In multiple step ahead forecasting, we employ the Sequence to Sequence architecture (Sutskever et al., 2014). Both the encoder and the decoder are recurrent neural networks with DCGRU. During training, we feed the historical time series into the encoder and use its final states to initialize the decoder. The decoder generates predictions given previous ground truth observations. At testing time, ground truth observations are replaced by predictions generated by the model itself. The discrepancy between the input distributions of training and testing can cause degraded performance. To mitigate this issue, we integrate scheduled sampling (Bengio et al., 2015) into the model, where we feed the model with either the ground truth observation with probability ϵi\epsilon_i or the prediction by the model with probability 1ϵi1- \epsilon_i at the iith iteration. During the training process, ϵi\epsilon_i gradually decreases to 0 to allow the model to learn the testing distribution. 在多步預測中,我們採用了序列到序列的架構(Sutskever等,2014)。編碼器和解碼器都是具有DCGRU的遞歸神經網絡。在訓練過程中,我們將歷史時間序列輸入編碼器,並使用其最終狀態初始化解碼器。解碼器根據先前的地面實況觀測值生成預測。在測試時,地面真相觀測將由模型本身生成的預測代替。培訓和測試的輸入分佈之間的差異會導致性能下降。爲了緩解這個問題,我們將計劃抽樣(Bengio等人,2015)集成到模型中,在模型中,我們將模型的概率 ϵi\epsilon_i 爲地面實況觀測值,或者將模型的預測概率爲 1ϵi1-\epsilon_i ,並通過第 ii 次迭代。在訓練過程中, ϵi\epsilon_i 逐漸減少到0,以允許模型學習測試分佈。
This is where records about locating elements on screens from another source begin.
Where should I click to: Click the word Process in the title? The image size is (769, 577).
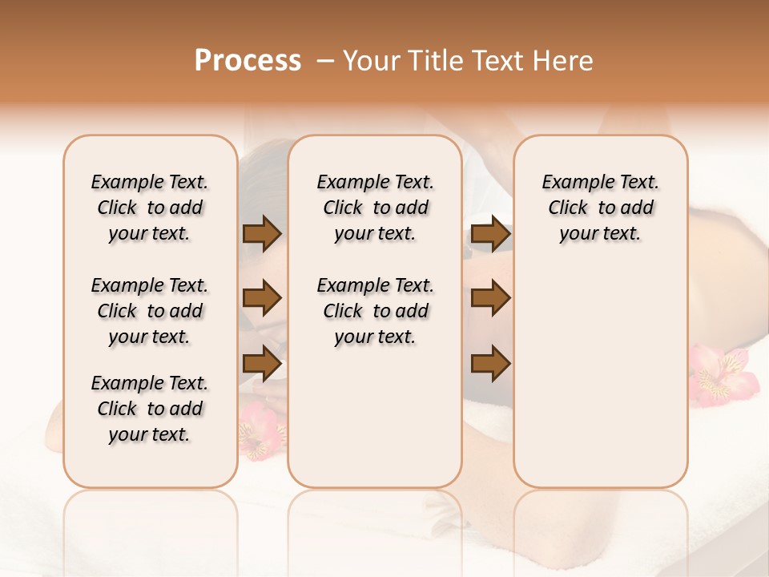pyautogui.click(x=248, y=60)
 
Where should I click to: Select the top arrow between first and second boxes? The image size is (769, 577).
pyautogui.click(x=262, y=234)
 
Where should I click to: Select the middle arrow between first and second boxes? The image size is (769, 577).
pyautogui.click(x=262, y=299)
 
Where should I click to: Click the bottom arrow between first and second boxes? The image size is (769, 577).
pyautogui.click(x=262, y=363)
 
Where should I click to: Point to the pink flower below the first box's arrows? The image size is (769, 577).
pyautogui.click(x=261, y=430)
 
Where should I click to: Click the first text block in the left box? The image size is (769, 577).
pyautogui.click(x=150, y=208)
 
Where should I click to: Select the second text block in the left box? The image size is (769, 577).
pyautogui.click(x=150, y=311)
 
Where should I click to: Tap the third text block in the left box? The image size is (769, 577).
pyautogui.click(x=150, y=409)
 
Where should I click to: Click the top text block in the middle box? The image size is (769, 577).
pyautogui.click(x=375, y=208)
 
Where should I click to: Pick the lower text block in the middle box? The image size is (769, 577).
pyautogui.click(x=375, y=311)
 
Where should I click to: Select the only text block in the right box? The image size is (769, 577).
pyautogui.click(x=600, y=208)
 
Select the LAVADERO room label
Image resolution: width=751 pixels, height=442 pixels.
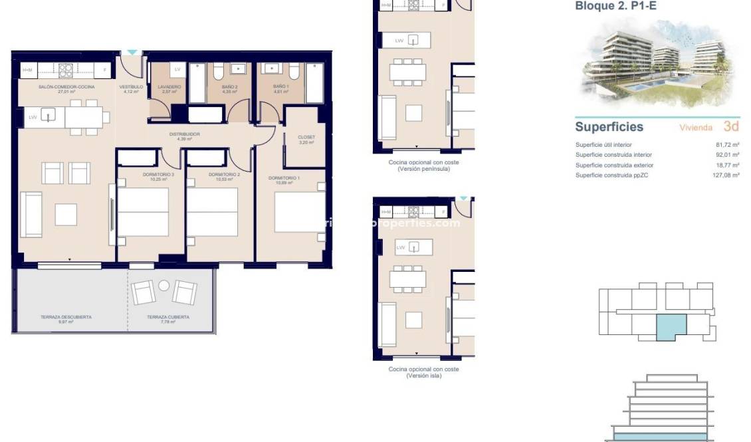coord(169,87)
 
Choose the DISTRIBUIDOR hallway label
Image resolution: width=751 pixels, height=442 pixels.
coord(184,134)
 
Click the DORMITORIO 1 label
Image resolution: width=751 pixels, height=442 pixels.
coord(284,178)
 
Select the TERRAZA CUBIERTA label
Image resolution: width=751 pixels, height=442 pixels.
coord(168,317)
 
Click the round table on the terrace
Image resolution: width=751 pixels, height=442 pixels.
coord(164,286)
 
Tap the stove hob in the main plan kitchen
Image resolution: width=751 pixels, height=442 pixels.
coord(65,69)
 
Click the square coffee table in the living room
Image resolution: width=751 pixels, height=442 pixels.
coord(66,214)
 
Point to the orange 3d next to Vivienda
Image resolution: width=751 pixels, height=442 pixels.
coord(731,126)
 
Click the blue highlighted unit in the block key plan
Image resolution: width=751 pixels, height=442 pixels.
coord(671,328)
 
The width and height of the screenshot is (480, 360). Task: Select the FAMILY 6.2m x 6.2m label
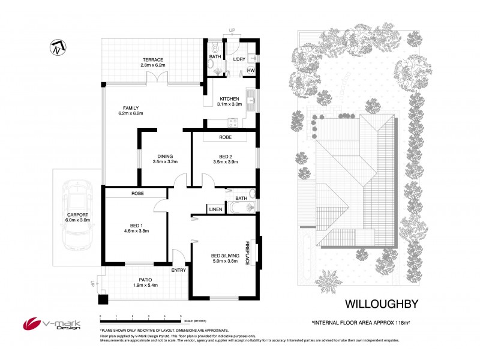tap(130, 110)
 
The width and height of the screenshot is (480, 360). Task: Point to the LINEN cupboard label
tap(215, 209)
With both spatial and temporal modeling, we build a Diffusion Convolutional Recurrent Neural Network (DCRNN). The model architecture of DCRNN is shown in Figure 2. The entire network is trained by maximizing the likelihood of generating the target future time series using backpropagation through time. DCRNN is able to capture spatiotemporal dependencies among time series and can be applied to various spatiotemporal forecasting problems. 通過時空建模,我們構建了擴散卷積遞歸神經網絡(DCRNN)。 DCRNN的模型架構如圖2所示。通過最大程度地利用時間反向傳播來生成目標未來時間序列的可能性,對整個網絡進行了訓練。 DCRNN能夠捕獲時間序列之間的時空相關性,並可應用於各種時空預測問題。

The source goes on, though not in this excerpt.